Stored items

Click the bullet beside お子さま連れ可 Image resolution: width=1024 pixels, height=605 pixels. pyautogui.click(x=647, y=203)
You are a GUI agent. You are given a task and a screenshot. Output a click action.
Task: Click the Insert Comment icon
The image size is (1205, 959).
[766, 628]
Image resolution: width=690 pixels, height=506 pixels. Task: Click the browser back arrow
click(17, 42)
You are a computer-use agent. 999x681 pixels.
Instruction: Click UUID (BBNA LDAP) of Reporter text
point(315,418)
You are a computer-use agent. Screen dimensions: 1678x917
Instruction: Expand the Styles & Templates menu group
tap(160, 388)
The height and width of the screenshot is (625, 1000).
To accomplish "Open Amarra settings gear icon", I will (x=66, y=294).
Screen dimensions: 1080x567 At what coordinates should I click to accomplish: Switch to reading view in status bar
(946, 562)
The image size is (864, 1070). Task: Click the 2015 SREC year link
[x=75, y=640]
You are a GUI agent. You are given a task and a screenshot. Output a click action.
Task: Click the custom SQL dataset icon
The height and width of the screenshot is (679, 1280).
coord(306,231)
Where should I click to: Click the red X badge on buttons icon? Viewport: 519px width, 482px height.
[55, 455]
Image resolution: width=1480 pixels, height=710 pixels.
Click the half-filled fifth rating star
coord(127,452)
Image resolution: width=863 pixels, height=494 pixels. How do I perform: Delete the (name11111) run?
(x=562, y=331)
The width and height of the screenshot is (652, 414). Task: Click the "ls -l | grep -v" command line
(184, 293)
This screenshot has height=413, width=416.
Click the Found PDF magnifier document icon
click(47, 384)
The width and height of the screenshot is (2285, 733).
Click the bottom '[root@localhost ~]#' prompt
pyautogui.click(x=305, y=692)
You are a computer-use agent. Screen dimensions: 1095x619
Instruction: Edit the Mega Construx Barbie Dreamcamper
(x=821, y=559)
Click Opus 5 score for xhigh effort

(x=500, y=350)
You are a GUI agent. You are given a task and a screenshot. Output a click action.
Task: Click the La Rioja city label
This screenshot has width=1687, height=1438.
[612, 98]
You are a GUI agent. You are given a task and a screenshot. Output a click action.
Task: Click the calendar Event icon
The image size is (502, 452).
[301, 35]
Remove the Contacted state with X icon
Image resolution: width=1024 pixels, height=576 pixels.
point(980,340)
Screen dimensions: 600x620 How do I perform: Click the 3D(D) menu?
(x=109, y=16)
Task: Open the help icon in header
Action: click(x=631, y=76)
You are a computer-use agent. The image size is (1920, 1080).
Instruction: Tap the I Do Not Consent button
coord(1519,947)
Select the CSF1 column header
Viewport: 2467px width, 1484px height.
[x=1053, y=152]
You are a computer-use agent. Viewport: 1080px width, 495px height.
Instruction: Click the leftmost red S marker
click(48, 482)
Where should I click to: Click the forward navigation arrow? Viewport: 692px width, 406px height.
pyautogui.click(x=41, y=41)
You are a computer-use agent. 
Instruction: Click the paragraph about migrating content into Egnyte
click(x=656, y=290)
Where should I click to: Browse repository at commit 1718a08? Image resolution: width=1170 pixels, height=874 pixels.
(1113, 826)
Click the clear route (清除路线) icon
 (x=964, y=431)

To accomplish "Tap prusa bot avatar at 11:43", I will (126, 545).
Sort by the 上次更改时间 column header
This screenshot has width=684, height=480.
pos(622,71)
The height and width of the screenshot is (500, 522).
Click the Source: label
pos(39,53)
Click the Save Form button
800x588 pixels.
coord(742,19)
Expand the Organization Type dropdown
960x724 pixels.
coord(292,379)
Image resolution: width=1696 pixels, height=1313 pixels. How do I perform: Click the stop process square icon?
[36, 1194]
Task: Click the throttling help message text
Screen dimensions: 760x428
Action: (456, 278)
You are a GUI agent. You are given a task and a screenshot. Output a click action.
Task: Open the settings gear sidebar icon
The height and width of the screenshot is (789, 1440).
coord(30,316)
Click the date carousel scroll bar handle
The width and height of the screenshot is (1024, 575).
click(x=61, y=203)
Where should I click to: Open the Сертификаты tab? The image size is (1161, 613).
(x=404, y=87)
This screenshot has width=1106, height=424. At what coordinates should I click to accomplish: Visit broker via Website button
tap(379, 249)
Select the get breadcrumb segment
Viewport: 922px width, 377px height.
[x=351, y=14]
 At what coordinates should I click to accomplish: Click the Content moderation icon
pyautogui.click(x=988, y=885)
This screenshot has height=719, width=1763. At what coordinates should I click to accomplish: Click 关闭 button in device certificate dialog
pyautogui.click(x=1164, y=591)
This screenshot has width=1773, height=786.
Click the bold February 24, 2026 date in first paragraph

■ **Assignment**
Return every record, word for word.

■ **Answer to this exercise**
Click the bullet beside お子さま連れ可 Image resolution: width=1024 pixels, height=605 pixels. pyautogui.click(x=647, y=203)
You are a GUI agent. You are given a task and a screenshot. Output a click action.
Task: Click the Insert Comment icon
The image size is (1205, 959).
[766, 628]
Image resolution: width=690 pixels, height=506 pixels. Task: Click the browser back arrow
click(17, 42)
You are a computer-use agent. 999x681 pixels.
Instruction: Click UUID (BBNA LDAP) of Reporter text
point(315,418)
You are a computer-use agent. Screen dimensions: 1678x917
Instruction: Expand the Styles & Templates menu group
tap(160, 388)
The height and width of the screenshot is (625, 1000).
To accomplish "Open Amarra settings gear icon", I will (x=66, y=294).
Screen dimensions: 1080x567 At what coordinates should I click to accomplish: Switch to reading view in status bar
(946, 562)
The image size is (864, 1070). Task: Click the 2015 SREC year link
[x=75, y=640]
You are a GUI agent. You are given a task and a screenshot. Output a click action.
Task: Click the custom SQL dataset icon
The height and width of the screenshot is (679, 1280).
coord(306,231)
Where should I click to: Click the red X badge on buttons icon? Viewport: 519px width, 482px height.
[55, 455]
Image resolution: width=1480 pixels, height=710 pixels.
Click the half-filled fifth rating star
coord(127,452)
Image resolution: width=863 pixels, height=494 pixels. How do I perform: Delete the (name11111) run?
(x=562, y=331)
The width and height of the screenshot is (652, 414). Task: Click the "ls -l | grep -v" command line
(184, 293)
This screenshot has height=413, width=416.
Click the Found PDF magnifier document icon
click(47, 384)
The width and height of the screenshot is (2285, 733).
Click the bottom '[root@localhost ~]#' prompt
pyautogui.click(x=305, y=692)
You are a computer-use agent. Screen dimensions: 1095x619
Instruction: Edit the Mega Construx Barbie Dreamcamper
(x=821, y=559)
Click Opus 5 score for xhigh effort

(x=500, y=350)
You are a GUI agent. You are given a task and a screenshot. Output a click action.
Task: Click the La Rioja city label
This screenshot has width=1687, height=1438.
[612, 98]
You are a GUI agent. You are given a task and a screenshot. Output a click action.
Task: Click the calendar Event icon
The image size is (502, 452).
[301, 35]
Remove the Contacted state with X icon
Image resolution: width=1024 pixels, height=576 pixels.
point(980,340)
Screen dimensions: 600x620 How do I perform: Click the 3D(D) menu?
(x=109, y=16)
Task: Open the help icon in header
Action: click(x=631, y=76)
You are a computer-use agent. The image size is (1920, 1080).
Instruction: Tap the I Do Not Consent button
coord(1519,947)
Select the CSF1 column header
Viewport: 2467px width, 1484px height.
[x=1053, y=152]
You are a computer-use agent. Viewport: 1080px width, 495px height.
Instruction: Click the leftmost red S marker
click(48, 482)
Where should I click to: Click the forward navigation arrow? Viewport: 692px width, 406px height.
pyautogui.click(x=41, y=41)
You are a computer-use agent. 
Instruction: Click the paragraph about migrating content into Egnyte
click(x=656, y=290)
Where should I click to: Browse repository at commit 1718a08? Image resolution: width=1170 pixels, height=874 pixels.
(1113, 826)
Click the clear route (清除路线) icon
 (x=964, y=431)

To accomplish "Tap prusa bot avatar at 11:43", I will (126, 545).
Sort by the 上次更改时间 column header
This screenshot has width=684, height=480.
pos(622,71)
The height and width of the screenshot is (500, 522).
Click the Source: label
pos(39,53)
Click the Save Form button
800x588 pixels.
coord(742,19)
Expand the Organization Type dropdown
960x724 pixels.
coord(292,379)
Image resolution: width=1696 pixels, height=1313 pixels. How do I perform: Click the stop process square icon?
[36, 1194]
Task: Click the throttling help message text
Screen dimensions: 760x428
Action: (456, 278)
You are a GUI agent. You are given a task and a screenshot. Output a click action.
Task: Open the settings gear sidebar icon
The height and width of the screenshot is (789, 1440).
coord(30,316)
Click the date carousel scroll bar handle
The width and height of the screenshot is (1024, 575).
click(x=61, y=203)
Where should I click to: Open the Сертификаты tab? The image size is (1161, 613).
(x=404, y=87)
This screenshot has width=1106, height=424. At what coordinates should I click to accomplish: Visit broker via Website button
tap(379, 249)
Select the get breadcrumb segment
Viewport: 922px width, 377px height.
[x=351, y=14]
 At what coordinates should I click to accomplish: Click the Content moderation icon
pyautogui.click(x=988, y=885)
This screenshot has height=719, width=1763. At what coordinates should I click to accomplish: Click 关闭 button in device certificate dialog
pyautogui.click(x=1164, y=591)
This screenshot has width=1773, height=786.
Click the bold February 24, 2026 date in first paragraph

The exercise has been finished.